Depending on what part of the country you’re in, coping with power outages and having backup power may or may not play a big part in your disaster recovery plans. While it’s often overlooked, power is the one thing that all computing activities require, whether it is desktops, datacenters, or cloud computing.
If the power goes out, there is no computing until it is returned. Let’s take a closer look at some of the different types and sources of power problems and then what you can do to help protect against them.
Power outages can come from a wide range of different sources, and they can also extend from the level of an individual server to an entire geographical region. Failures at the individual server level are fairly common. They can be caused by external factors, like a disruption of power, to internal factors like a failed power supply.
Next, power outages at the site level are less common. They can be caused by failure of a building power infrastructure or an external disruption like an accident involving incoming power lines. One example that sticks out for me was my experience in a manufacturing plant based in southern California.
The area this plant was in was well known for periodic brown outs. To combat this problem, and keep the plant’s manufacturing equipment running during these brown outs, the management purchased a high-powered generator. It was attached to the plant’s incoming electrical feed.
Understandably, management was primarily focused on keeping the production machine running. But they didn’t consider how this new power source might impact their computer equipment. Like you might guess, the first time a brown out hit, and the generator kicked on, the plant did keep running. However, the massive power surge blew out virtually all of the local computer equipment – even the surge protectors, making a new kind of power outage where the site equipment needed repairing or replacing.
If nothing else, this underlines the importance of testing your DR procedures.
Geographical outages are rare but they do happen. In 2020, 1.33 billion hours of power outages affected the United States. According to NPR, a grid reliability report says that in 2022 power outages are likely in parts of the Midwest, California, and Texas.
Currently California and Puerto Rico are the leaders in power outages. Most power outages don’t last very long, with many ending seconds or minutes after beginning.

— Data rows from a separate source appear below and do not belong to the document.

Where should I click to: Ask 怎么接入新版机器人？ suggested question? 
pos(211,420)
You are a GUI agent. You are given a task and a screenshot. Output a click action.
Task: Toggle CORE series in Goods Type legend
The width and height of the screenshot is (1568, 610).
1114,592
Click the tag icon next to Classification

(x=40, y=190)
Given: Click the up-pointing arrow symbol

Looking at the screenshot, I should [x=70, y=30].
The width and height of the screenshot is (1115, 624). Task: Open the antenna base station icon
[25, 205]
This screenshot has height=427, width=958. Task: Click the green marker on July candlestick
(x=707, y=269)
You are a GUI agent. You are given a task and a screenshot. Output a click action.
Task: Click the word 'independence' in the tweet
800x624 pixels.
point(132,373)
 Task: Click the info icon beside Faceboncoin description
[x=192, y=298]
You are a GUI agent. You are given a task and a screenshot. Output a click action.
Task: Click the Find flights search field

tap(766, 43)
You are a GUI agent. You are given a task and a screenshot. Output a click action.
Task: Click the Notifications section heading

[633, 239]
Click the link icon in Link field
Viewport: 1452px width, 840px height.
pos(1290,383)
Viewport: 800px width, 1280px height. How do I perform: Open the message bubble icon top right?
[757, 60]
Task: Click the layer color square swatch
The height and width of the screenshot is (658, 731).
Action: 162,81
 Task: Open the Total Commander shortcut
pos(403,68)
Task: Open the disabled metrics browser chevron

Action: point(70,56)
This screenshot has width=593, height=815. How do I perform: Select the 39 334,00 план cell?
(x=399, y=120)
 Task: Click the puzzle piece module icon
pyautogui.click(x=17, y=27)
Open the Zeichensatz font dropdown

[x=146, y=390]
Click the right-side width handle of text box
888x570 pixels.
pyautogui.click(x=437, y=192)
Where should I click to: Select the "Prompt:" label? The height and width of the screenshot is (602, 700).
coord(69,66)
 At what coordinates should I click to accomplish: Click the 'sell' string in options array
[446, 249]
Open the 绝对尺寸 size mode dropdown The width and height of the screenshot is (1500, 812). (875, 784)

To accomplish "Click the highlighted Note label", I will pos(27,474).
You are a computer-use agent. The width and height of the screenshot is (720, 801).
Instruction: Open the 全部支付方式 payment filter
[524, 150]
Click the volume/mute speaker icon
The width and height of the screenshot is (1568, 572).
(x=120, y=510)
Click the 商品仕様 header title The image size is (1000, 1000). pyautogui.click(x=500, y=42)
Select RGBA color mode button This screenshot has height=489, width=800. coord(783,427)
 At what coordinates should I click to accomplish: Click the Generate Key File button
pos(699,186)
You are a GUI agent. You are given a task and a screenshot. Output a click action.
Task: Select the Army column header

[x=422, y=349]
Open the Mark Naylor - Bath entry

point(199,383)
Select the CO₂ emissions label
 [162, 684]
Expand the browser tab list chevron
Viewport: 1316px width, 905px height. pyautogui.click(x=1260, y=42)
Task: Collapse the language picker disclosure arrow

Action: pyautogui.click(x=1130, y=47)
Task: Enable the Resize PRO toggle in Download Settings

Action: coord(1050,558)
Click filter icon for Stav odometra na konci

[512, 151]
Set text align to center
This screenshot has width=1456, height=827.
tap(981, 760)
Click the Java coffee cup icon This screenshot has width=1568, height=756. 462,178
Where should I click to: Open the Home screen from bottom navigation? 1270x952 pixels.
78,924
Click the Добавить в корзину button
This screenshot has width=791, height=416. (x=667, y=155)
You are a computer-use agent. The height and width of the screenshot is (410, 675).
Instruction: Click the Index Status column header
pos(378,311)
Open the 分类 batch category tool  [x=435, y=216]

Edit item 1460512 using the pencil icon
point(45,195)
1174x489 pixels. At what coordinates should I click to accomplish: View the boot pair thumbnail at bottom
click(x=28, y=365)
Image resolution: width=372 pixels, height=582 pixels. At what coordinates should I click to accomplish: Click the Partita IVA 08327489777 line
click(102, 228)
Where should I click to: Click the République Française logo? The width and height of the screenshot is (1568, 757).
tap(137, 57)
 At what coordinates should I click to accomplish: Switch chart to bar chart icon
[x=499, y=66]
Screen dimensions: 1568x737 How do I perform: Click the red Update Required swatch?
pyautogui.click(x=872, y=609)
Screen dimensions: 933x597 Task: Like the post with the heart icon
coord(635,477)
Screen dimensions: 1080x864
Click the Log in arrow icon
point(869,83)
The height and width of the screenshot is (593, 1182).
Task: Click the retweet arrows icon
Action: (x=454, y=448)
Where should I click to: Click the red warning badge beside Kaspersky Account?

However, sometimes outages can last a very long time – sometimes multiple days.
Site outages are most often caused by weather conditions but they can also be the result of disasters like hurricanes. Or even human error like the instance on the east coast where a repair crew accidentally dug up one of the key power lines for the region.
Public cloud solutions allow businesses to access IT services without having to manage and operate the underlying infrastructure on-site. However, don’t think that moving to the cloud completely protects you from power disruptions. Because cloud providers have been known to experience power outages as well.
All of the major cloud providers experienced outages during 2021. One of the ways that you can find out if you’re impacted by a cloud outage is using the DownDetector web site. The cloud can protect you from individual server failures for virtual machines (VMs) that run in the cloud. But it does not offer the same protection from local site or regional failures.
While your cloud resources may be running along fine, if you do have a site or regional failure, then you cannot access those cloud resources unless you have a backup site or facility that is outside the affected area. It is possible for an entire cloud region to go down as well.
At the individual server level, most enterprise level server units, like those from HP or DELL, offer built-in redundant power supplies. Plus, you would then want to couple these servers to an industrial or commercial level UPS system. That gives you a degree of server level protection.
For site-level protection, you can look at the power protection models used by many of today’s colocation facilities. Even if commercial utility power is unavailable, these types of facilities have redundancies and backup systems in place that can provide power for some time.
Colocation datacenters typically have backup generators with varying levels of redundancy and Uninterruptible Power Supplies (UPS). The UPSs are used to bridge the gap between the time that the commercial power fails and the backup generators can come on-line.
UPSs have a limited capacity, so they are only used for the computing equipment. That means the lights, cooling, and other mechanical devices experience a brief interruption until the generators kick in. The backup generators can run for several days with on-site reserve fuel. Colocation facilities typically have at least a yearly planned failover to ensure that their backup power infrastructure works.
At the cloud level, your best protection for regional outages is to utilize cross region implementations. Extending your cloud implementations with cross region failover is typically an added expense. But if successfully implemented, it can give your cloud apps protection from regional power or network failures.
In case you’re interested, you can track the number of regional power outages at powerutage.us.